Vallahi içimi serinletti, düşlerim tazelendi!
İçime
bir ışık düştü. Bulutların arkasındaki güneşe güldü: “Ben de katılabilir miyim
size, cıvıl cıvıl, renk renk yankılanan bu şarkınıza?”
Allah’ım,
ne de güzel kokuyor var olmanın nefesi!

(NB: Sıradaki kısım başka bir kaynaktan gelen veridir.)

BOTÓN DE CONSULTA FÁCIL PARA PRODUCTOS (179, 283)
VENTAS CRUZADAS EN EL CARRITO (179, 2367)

Tarif edilemeyecek kadar güzel ve Yüce
bir Yaratıcının eseri olmak, bir gün daha varlık âlemine yazılmak…
Yazılmak;
bir gün daha doya doya ağaçlara bakabilmek, bir gün daha bir bebeğin gülüşüne
şahit olabilmek, bir şans daha alabilmek yapamadıklarını yapabilmek için, daha
çok, daha coşkulu sevebilmek için…
Yazılmak…
Islak kaldırımlarda ayağını su birikintilerine çarpa çarpa yürümek için bir
fırsat daha! Dün fark etmeden yaptıklarını, bugün yaşamının en özel ânı gibi
görebilmek belki de aynı zamanda. Günün sadece bir günden ibaret olursa bir
kelebek misali, öyle özel olur ki her ânın… Bilemiyorum, anlatılabilir mi?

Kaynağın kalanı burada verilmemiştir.